Fritz Gygli (12 November 1896 in Villachern – 27 April 1980 in Zürich) was a Swiss chess master.

He tied for 3rd-4th at St. Gallen 1920, tied for 4-8th at Neuchâtel 1922, shared 2nd at Interlaken 1924, took 2nd at Zurich 1925, tied for 3rd-4th at Geneva 1926, tied for 5-6th at Biel 1927, tied for 4-5th at Basel 1928, took 3rd at Schaffhausen, and took 5th at Lausanne 1930.

In the 1930s, he took 4th at Berne 1932 (Quadrangular), took 15th at Berne 1932 (an event won by Alexander Alekhine), tied for 3rd-4th at Berne 1933 (Quadrangular), took 11th at Zürich 1934 (Alekhine won), and took 6th at Montreux 1939.

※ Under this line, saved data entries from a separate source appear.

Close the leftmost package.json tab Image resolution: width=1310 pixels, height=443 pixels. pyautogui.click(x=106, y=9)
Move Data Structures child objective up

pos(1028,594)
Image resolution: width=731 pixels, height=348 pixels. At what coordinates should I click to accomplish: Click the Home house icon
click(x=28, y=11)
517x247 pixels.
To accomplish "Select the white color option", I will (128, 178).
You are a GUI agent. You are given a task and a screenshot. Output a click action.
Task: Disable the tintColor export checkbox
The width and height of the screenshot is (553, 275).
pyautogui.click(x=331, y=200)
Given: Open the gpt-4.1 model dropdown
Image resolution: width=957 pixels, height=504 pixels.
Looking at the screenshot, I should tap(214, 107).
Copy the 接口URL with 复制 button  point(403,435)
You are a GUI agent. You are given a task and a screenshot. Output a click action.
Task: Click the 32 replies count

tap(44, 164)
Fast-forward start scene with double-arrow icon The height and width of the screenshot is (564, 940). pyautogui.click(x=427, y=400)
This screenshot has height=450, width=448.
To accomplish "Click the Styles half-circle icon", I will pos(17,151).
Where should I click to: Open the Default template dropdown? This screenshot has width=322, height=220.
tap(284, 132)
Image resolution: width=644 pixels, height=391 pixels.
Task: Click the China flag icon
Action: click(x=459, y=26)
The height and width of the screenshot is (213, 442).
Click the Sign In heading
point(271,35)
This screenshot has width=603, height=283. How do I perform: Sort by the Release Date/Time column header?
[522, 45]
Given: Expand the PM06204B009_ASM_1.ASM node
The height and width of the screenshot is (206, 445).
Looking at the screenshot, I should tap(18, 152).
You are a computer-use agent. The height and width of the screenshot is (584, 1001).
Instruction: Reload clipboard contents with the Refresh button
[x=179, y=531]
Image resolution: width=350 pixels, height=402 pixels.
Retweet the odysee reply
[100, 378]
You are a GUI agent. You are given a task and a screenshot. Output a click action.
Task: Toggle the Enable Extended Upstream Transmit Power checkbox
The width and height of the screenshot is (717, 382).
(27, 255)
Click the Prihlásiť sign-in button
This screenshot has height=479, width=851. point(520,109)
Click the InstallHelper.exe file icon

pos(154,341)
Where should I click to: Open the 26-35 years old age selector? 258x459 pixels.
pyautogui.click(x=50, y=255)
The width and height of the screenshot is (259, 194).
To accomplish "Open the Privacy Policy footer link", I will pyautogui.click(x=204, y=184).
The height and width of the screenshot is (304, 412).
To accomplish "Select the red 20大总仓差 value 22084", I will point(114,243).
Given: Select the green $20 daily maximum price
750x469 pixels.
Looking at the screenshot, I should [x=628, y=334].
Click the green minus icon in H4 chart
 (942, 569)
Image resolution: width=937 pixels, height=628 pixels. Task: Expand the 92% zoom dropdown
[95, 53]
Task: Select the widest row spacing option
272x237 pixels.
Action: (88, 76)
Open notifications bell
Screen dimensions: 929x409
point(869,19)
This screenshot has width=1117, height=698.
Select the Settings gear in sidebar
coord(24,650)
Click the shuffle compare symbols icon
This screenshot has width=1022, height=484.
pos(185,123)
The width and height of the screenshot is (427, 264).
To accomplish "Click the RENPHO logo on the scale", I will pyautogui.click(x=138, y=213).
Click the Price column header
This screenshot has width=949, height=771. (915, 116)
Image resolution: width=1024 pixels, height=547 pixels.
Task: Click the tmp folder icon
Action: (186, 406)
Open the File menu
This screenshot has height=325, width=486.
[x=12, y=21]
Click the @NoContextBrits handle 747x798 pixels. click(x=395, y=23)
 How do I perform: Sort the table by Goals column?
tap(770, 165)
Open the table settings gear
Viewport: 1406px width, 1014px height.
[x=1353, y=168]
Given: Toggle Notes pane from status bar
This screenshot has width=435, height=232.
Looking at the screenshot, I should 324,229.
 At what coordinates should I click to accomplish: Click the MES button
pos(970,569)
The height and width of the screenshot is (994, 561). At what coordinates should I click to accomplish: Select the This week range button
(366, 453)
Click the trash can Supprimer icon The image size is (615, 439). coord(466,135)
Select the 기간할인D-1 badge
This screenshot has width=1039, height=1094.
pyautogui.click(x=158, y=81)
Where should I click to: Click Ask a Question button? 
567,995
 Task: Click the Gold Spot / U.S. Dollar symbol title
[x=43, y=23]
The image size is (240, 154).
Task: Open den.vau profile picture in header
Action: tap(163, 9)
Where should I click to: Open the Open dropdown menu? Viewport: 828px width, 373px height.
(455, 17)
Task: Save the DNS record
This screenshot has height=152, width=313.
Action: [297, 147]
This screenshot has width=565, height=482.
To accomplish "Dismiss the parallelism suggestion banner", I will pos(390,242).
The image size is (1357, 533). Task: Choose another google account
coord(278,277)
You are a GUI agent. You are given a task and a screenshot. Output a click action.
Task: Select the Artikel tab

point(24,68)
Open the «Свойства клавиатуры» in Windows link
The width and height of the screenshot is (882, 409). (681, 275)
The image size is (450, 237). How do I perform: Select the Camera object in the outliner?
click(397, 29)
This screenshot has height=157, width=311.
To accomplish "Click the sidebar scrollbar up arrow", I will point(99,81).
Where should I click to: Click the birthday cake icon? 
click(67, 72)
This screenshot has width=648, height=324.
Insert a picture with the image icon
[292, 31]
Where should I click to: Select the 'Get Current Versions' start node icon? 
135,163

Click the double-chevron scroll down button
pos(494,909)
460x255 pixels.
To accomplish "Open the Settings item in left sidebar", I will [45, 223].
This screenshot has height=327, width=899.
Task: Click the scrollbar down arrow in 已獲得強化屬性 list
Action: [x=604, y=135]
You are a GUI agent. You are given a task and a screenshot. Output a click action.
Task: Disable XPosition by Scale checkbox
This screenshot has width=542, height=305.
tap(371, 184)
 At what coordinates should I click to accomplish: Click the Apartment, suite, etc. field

Gygli represented Switzerland in Chess Olympiads at The Hague 1928, Warsaw 1935, and in 3rd unofficial Chess Olympiad, Munich 1936. He also played in friendly matches for Switzerland against France (1946), Yugoslavia (1949), and West Germany (1952).

He won the Swiss Championship in 1941.